Heartbeat count can boost body image

Heartbeat count can boost body image

Women who are able to listen to their body’s ‘internal signals’, such as accurately counting own heartbeats, are less likely to think of their bodies as objects, a new study has found.

The findings have important implications for understanding body image dissatisfaction and clinical disorders which are linked to self-objectification, such as anorexia, said researchers from Royal Holloway, University of London.

They found that women who are more aware of their bodies from within are less likely to think of their bodies principally as objects.

The authors asked healthy female student volunteers aged between 19 to 26 to concentrate and count their own heartbeats, simply by “listening” to their bodies.

Their accuracy in this heartbeat perception test was compared with their degree of self-objectification, based on how significant they considered 10 body attributes to their sense of self.

Attributes were both appearance-based, like attractiveness and body measurements, and competence-based, such as health and energy levels.
The more accurate the women were in detecting their heartbeats, the less they tended to think of their bodies as objects.

“People have the remarkable ability to perceive themselves from the perspective of an outside observer. However, there is a danger that some women can develop an excessive tendency to regard their bodies as ‘objects’, while neglecting to value them from within, for their physical competence and health,” said researcher Dr Manos Tsakiris.

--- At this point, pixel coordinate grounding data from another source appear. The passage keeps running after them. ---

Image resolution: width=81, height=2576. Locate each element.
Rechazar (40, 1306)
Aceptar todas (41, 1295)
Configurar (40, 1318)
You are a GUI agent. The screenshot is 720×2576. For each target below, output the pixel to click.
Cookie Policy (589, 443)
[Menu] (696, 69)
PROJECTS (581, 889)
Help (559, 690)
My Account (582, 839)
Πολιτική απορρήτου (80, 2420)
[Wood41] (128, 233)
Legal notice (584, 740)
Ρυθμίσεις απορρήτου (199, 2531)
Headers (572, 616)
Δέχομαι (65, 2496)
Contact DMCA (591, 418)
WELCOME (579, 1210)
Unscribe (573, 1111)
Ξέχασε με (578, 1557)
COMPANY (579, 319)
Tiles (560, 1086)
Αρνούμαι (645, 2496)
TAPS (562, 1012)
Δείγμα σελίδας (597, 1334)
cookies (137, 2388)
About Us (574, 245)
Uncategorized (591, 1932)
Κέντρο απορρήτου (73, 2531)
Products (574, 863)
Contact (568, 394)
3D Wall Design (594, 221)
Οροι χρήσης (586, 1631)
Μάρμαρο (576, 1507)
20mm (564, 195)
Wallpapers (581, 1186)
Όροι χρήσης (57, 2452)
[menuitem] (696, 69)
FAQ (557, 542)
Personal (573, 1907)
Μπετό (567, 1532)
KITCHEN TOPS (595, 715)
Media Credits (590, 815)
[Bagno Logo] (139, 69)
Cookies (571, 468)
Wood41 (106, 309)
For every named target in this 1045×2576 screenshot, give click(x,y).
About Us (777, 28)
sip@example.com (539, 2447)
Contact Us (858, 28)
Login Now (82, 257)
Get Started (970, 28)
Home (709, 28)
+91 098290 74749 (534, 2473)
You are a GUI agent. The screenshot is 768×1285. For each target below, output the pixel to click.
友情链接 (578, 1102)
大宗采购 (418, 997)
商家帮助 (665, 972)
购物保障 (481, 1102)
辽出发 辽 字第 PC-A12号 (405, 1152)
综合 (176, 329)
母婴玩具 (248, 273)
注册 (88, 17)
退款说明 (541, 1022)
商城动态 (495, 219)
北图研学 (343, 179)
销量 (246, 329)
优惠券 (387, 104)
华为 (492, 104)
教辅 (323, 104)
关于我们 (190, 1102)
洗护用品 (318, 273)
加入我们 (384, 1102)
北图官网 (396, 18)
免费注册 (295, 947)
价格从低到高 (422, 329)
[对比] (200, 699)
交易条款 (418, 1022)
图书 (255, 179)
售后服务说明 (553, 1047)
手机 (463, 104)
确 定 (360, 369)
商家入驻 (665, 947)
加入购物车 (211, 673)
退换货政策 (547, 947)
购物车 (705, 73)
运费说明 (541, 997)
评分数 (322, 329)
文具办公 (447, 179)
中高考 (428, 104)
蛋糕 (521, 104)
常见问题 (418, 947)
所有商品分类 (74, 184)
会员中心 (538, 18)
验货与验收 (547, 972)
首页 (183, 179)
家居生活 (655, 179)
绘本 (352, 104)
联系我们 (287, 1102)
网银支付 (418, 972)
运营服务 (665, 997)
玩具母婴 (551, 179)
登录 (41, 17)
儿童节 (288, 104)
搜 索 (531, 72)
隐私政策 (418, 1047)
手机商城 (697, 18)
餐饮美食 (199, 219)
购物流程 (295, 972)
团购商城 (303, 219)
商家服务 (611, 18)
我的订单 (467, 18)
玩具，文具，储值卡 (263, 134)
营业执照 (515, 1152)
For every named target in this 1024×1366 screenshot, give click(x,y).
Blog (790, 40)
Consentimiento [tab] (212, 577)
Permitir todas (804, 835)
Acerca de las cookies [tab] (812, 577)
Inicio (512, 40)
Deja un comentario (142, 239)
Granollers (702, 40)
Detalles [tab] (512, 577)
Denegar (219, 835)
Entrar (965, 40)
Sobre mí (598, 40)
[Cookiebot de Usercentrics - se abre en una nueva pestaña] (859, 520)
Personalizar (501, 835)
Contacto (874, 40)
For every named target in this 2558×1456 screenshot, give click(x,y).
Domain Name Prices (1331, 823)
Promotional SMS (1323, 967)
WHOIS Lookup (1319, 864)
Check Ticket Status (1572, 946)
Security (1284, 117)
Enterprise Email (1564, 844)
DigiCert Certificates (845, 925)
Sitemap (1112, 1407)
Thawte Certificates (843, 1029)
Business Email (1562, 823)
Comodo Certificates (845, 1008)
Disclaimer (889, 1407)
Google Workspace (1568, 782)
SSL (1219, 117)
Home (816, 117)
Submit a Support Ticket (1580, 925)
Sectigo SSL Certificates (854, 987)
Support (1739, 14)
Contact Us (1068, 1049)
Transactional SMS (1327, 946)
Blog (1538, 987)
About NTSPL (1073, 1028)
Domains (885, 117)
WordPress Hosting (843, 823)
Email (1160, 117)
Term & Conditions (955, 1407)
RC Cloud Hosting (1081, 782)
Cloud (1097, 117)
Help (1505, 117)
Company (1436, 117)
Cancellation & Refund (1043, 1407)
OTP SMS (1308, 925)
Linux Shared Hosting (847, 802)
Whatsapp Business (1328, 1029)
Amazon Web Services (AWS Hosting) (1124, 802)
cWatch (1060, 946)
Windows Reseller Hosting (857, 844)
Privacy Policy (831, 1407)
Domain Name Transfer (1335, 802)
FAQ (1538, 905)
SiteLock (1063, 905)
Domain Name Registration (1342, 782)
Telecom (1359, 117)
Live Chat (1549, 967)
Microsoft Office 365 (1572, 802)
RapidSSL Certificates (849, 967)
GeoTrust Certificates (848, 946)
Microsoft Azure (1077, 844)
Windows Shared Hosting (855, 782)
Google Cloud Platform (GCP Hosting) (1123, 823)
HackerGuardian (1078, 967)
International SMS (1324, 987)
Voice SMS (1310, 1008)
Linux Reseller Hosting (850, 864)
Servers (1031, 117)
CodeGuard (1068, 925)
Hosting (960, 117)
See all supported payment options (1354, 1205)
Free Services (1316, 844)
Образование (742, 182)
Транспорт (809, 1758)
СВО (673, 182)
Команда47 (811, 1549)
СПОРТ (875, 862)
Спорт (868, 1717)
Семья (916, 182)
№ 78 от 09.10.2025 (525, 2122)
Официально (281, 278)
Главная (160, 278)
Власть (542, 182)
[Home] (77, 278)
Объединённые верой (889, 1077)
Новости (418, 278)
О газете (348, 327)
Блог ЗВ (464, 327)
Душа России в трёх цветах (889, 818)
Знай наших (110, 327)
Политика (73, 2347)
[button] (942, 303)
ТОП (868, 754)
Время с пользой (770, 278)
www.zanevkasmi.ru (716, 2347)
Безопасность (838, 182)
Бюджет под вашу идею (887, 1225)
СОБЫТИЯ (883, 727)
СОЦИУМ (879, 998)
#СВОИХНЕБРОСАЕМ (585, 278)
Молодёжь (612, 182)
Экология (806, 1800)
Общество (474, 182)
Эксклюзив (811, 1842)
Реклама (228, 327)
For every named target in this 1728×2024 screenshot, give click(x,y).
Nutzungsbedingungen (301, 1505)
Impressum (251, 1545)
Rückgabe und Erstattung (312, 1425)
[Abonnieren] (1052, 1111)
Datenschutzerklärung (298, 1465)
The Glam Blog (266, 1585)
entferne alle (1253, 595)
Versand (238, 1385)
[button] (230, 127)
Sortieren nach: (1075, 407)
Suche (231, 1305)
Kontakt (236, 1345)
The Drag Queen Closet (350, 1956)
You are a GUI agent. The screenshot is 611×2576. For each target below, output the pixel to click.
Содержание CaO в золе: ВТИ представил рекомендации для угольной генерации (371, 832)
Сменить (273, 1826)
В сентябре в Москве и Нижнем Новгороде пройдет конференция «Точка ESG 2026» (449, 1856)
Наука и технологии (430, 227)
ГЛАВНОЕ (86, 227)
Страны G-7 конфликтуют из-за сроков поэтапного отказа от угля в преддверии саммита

“Women who ‘self-objectify’, in this way, are vulnerable to eating disorders and a range of other clinical conditions such as depression and sexual dysfunction,” Tsakiris added.

“We believe that our measure of body awareness, which assesses how well women are able to listen to their internal signals, will prove a valuable addition to research into self-objectification and women’s resulting mental health,” researcher Vivien Ainley said in a statement.

The study was published in the journal PLOS ONE.